What is needed =
When you respond, write out each entry exactly as it stands.

[Collected data entries]
★ ★ ★ ★
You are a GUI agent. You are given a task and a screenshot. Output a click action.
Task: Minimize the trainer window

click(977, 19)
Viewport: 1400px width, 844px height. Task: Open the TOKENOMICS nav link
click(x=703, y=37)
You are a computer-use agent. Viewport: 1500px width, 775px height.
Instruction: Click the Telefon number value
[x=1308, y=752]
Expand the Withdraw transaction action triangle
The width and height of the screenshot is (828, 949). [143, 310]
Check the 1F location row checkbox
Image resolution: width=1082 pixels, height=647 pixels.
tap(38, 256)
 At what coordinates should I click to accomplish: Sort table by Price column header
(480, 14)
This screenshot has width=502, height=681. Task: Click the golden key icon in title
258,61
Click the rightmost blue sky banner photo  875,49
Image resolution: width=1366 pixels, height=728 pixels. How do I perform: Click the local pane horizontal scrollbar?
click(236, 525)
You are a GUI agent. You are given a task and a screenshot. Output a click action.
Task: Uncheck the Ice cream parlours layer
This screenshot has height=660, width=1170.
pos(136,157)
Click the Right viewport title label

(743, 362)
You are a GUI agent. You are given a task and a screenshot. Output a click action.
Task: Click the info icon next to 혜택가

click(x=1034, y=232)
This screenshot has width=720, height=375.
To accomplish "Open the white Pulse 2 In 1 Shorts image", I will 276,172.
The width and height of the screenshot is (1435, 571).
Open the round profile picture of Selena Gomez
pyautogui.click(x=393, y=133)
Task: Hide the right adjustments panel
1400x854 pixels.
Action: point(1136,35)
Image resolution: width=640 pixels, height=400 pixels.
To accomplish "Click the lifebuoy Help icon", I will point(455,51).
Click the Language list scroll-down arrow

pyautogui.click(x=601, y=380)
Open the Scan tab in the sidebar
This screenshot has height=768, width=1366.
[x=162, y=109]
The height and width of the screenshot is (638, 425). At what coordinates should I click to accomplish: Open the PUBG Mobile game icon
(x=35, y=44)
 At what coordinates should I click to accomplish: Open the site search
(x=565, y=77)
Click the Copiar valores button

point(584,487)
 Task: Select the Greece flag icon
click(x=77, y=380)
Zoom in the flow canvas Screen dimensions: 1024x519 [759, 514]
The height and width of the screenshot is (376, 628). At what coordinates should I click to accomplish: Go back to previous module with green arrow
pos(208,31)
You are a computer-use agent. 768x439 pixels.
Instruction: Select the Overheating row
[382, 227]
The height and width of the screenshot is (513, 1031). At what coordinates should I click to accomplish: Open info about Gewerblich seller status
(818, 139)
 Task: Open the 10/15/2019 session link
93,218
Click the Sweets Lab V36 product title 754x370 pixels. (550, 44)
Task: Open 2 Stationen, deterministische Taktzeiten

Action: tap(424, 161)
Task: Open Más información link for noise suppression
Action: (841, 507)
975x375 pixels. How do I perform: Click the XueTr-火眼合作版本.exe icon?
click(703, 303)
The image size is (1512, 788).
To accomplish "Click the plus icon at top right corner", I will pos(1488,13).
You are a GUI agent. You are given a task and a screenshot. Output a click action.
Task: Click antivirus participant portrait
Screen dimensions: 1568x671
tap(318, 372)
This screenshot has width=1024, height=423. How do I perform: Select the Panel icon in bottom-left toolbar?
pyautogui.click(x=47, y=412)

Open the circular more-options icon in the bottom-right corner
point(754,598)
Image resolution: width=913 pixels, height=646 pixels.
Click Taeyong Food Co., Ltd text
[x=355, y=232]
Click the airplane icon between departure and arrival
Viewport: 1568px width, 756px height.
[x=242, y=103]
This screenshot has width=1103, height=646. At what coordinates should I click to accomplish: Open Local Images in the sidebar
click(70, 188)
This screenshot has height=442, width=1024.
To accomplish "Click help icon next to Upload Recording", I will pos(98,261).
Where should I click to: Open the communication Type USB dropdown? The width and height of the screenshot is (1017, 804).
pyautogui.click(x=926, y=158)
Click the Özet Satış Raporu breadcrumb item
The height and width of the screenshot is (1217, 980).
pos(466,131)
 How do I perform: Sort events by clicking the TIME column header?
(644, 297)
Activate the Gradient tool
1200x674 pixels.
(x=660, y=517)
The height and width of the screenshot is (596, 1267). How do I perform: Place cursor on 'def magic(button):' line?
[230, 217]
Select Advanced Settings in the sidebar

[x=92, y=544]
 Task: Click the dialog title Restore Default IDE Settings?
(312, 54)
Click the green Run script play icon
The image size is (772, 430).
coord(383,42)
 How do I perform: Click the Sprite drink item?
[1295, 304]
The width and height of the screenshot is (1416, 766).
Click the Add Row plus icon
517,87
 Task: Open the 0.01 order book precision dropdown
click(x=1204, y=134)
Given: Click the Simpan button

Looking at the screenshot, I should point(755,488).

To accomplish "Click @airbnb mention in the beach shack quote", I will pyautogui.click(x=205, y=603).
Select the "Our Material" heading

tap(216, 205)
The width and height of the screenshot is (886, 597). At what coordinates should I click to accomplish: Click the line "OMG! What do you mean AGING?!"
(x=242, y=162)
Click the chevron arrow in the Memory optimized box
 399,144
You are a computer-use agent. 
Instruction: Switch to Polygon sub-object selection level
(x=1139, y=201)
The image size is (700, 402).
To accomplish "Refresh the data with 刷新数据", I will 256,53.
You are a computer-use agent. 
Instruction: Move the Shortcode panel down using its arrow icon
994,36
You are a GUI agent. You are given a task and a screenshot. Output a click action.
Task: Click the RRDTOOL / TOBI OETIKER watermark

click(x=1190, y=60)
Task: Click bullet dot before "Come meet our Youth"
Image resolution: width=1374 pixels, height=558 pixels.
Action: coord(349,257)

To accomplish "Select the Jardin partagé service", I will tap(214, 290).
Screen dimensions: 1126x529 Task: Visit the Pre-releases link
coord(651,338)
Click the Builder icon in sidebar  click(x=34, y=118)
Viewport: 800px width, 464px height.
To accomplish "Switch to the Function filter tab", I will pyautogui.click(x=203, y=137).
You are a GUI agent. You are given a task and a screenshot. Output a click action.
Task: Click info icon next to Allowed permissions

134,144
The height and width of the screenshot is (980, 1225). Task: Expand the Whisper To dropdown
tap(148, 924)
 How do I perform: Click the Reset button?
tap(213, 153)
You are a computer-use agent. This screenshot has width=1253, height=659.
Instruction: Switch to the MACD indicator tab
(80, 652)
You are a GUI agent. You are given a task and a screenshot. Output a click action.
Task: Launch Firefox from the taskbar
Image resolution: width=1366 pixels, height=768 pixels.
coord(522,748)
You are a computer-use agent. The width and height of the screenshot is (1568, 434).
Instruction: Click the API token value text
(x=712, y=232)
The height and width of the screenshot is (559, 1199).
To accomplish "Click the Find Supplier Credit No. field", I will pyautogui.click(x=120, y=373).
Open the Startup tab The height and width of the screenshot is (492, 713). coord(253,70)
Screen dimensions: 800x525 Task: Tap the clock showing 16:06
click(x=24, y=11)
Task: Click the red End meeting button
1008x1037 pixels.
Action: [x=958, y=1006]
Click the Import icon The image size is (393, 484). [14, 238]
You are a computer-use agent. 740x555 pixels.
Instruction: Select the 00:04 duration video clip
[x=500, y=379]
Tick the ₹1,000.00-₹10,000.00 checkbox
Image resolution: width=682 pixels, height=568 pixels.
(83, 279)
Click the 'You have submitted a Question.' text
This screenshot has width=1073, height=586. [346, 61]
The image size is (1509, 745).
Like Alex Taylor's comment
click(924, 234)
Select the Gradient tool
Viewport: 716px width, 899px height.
★ ★ ★ ★
Output below =
You are a GUI agent. You are given a task and a screenshot. Output a click action.
Task: Minimize the trainer window

click(977, 19)
Viewport: 1400px width, 844px height. Task: Open the TOKENOMICS nav link
click(x=703, y=37)
You are a computer-use agent. Viewport: 1500px width, 775px height.
Instruction: Click the Telefon number value
[x=1308, y=752]
Expand the Withdraw transaction action triangle
The width and height of the screenshot is (828, 949). [143, 310]
Check the 1F location row checkbox
Image resolution: width=1082 pixels, height=647 pixels.
tap(38, 256)
 At what coordinates should I click to accomplish: Sort table by Price column header
(480, 14)
This screenshot has width=502, height=681. Task: Click the golden key icon in title
258,61
Click the rightmost blue sky banner photo  875,49
Image resolution: width=1366 pixels, height=728 pixels. How do I perform: Click the local pane horizontal scrollbar?
click(236, 525)
You are a GUI agent. You are given a task and a screenshot. Output a click action.
Task: Uncheck the Ice cream parlours layer
This screenshot has height=660, width=1170.
pos(136,157)
Click the Right viewport title label

(743, 362)
You are a GUI agent. You are given a task and a screenshot. Output a click action.
Task: Click the info icon next to 혜택가

click(x=1034, y=232)
This screenshot has width=720, height=375.
To accomplish "Open the white Pulse 2 In 1 Shorts image", I will 276,172.
The width and height of the screenshot is (1435, 571).
Open the round profile picture of Selena Gomez
pyautogui.click(x=393, y=133)
Task: Hide the right adjustments panel
1400x854 pixels.
Action: point(1136,35)
Image resolution: width=640 pixels, height=400 pixels.
To accomplish "Click the lifebuoy Help icon", I will point(455,51).
Click the Language list scroll-down arrow

pyautogui.click(x=601, y=380)
Open the Scan tab in the sidebar
This screenshot has height=768, width=1366.
[x=162, y=109]
The height and width of the screenshot is (638, 425). At what coordinates should I click to accomplish: Open the PUBG Mobile game icon
(x=35, y=44)
 At what coordinates should I click to accomplish: Open the site search
(x=565, y=77)
Click the Copiar valores button

point(584,487)
 Task: Select the Greece flag icon
click(x=77, y=380)
Zoom in the flow canvas Screen dimensions: 1024x519 [759, 514]
The height and width of the screenshot is (376, 628). At what coordinates should I click to accomplish: Go back to previous module with green arrow
pos(208,31)
You are a computer-use agent. 768x439 pixels.
Instruction: Select the Overheating row
[382, 227]
The height and width of the screenshot is (513, 1031). At what coordinates should I click to accomplish: Open info about Gewerblich seller status
(818, 139)
 Task: Open the 10/15/2019 session link
93,218
Click the Sweets Lab V36 product title 754x370 pixels. (550, 44)
Task: Open 2 Stationen, deterministische Taktzeiten

Action: tap(424, 161)
Task: Open Más información link for noise suppression
Action: (841, 507)
975x375 pixels. How do I perform: Click the XueTr-火眼合作版本.exe icon?
click(703, 303)
The image size is (1512, 788).
To accomplish "Click the plus icon at top right corner", I will pos(1488,13).
You are a GUI agent. You are given a task and a screenshot. Output a click action.
Task: Click antivirus participant portrait
Screen dimensions: 1568x671
tap(318, 372)
This screenshot has width=1024, height=423. How do I perform: Select the Panel icon in bottom-left toolbar?
pyautogui.click(x=47, y=412)

Open the circular more-options icon in the bottom-right corner
point(754,598)
Image resolution: width=913 pixels, height=646 pixels.
Click Taeyong Food Co., Ltd text
[x=355, y=232]
Click the airplane icon between departure and arrival
Viewport: 1568px width, 756px height.
[x=242, y=103]
This screenshot has width=1103, height=646. At what coordinates should I click to accomplish: Open Local Images in the sidebar
click(70, 188)
This screenshot has height=442, width=1024.
To accomplish "Click help icon next to Upload Recording", I will pos(98,261).
Where should I click to: Open the communication Type USB dropdown? The width and height of the screenshot is (1017, 804).
pyautogui.click(x=926, y=158)
Click the Özet Satış Raporu breadcrumb item
The height and width of the screenshot is (1217, 980).
pos(466,131)
 How do I perform: Sort events by clicking the TIME column header?
(644, 297)
Activate the Gradient tool
1200x674 pixels.
(x=660, y=517)
The height and width of the screenshot is (596, 1267). How do I perform: Place cursor on 'def magic(button):' line?
[230, 217]
Select Advanced Settings in the sidebar

[x=92, y=544]
 Task: Click the dialog title Restore Default IDE Settings?
(312, 54)
Click the green Run script play icon
The image size is (772, 430).
coord(383,42)
 How do I perform: Click the Sprite drink item?
[1295, 304]
The width and height of the screenshot is (1416, 766).
Click the Add Row plus icon
517,87
 Task: Open the 0.01 order book precision dropdown
click(x=1204, y=134)
Given: Click the Simpan button

Looking at the screenshot, I should point(755,488).

To accomplish "Click @airbnb mention in the beach shack quote", I will pyautogui.click(x=205, y=603).
Select the "Our Material" heading

tap(216, 205)
The width and height of the screenshot is (886, 597). At what coordinates should I click to accomplish: Click the line "OMG! What do you mean AGING?!"
(x=242, y=162)
Click the chevron arrow in the Memory optimized box
 399,144
You are a computer-use agent. 
Instruction: Switch to Polygon sub-object selection level
(x=1139, y=201)
The image size is (700, 402).
To accomplish "Refresh the data with 刷新数据", I will 256,53.
You are a computer-use agent. 
Instruction: Move the Shortcode panel down using its arrow icon
994,36
You are a GUI agent. You are given a task and a screenshot. Output a click action.
Task: Click the RRDTOOL / TOBI OETIKER watermark

click(x=1190, y=60)
Task: Click bullet dot before "Come meet our Youth"
Image resolution: width=1374 pixels, height=558 pixels.
Action: coord(349,257)

To accomplish "Select the Jardin partagé service", I will tap(214, 290).
Screen dimensions: 1126x529 Task: Visit the Pre-releases link
coord(651,338)
Click the Builder icon in sidebar  click(x=34, y=118)
Viewport: 800px width, 464px height.
To accomplish "Switch to the Function filter tab", I will pyautogui.click(x=203, y=137).
You are a GUI agent. You are given a task and a screenshot. Output a click action.
Task: Click info icon next to Allowed permissions

134,144
The height and width of the screenshot is (980, 1225). Task: Expand the Whisper To dropdown
tap(148, 924)
 How do I perform: Click the Reset button?
tap(213, 153)
You are a computer-use agent. This screenshot has width=1253, height=659.
Instruction: Switch to the MACD indicator tab
(80, 652)
You are a GUI agent. You are given a task and a screenshot. Output a click action.
Task: Launch Firefox from the taskbar
Image resolution: width=1366 pixels, height=768 pixels.
coord(522,748)
You are a computer-use agent. The width and height of the screenshot is (1568, 434).
Instruction: Click the API token value text
(x=712, y=232)
The height and width of the screenshot is (559, 1199).
To accomplish "Click the Find Supplier Credit No. field", I will pyautogui.click(x=120, y=373).
Open the Startup tab The height and width of the screenshot is (492, 713). coord(253,70)
Screen dimensions: 800x525 Task: Tap the clock showing 16:06
click(x=24, y=11)
Task: Click the red End meeting button
1008x1037 pixels.
Action: [x=958, y=1006]
Click the Import icon The image size is (393, 484). [14, 238]
You are a computer-use agent. 740x555 pixels.
Instruction: Select the 00:04 duration video clip
[x=500, y=379]
Tick the ₹1,000.00-₹10,000.00 checkbox
Image resolution: width=682 pixels, height=568 pixels.
(83, 279)
Click the 'You have submitted a Question.' text
This screenshot has width=1073, height=586. [346, 61]
The image size is (1509, 745).
Like Alex Taylor's comment
click(924, 234)
Select the Gradient tool
Viewport: 716px width, 899px height.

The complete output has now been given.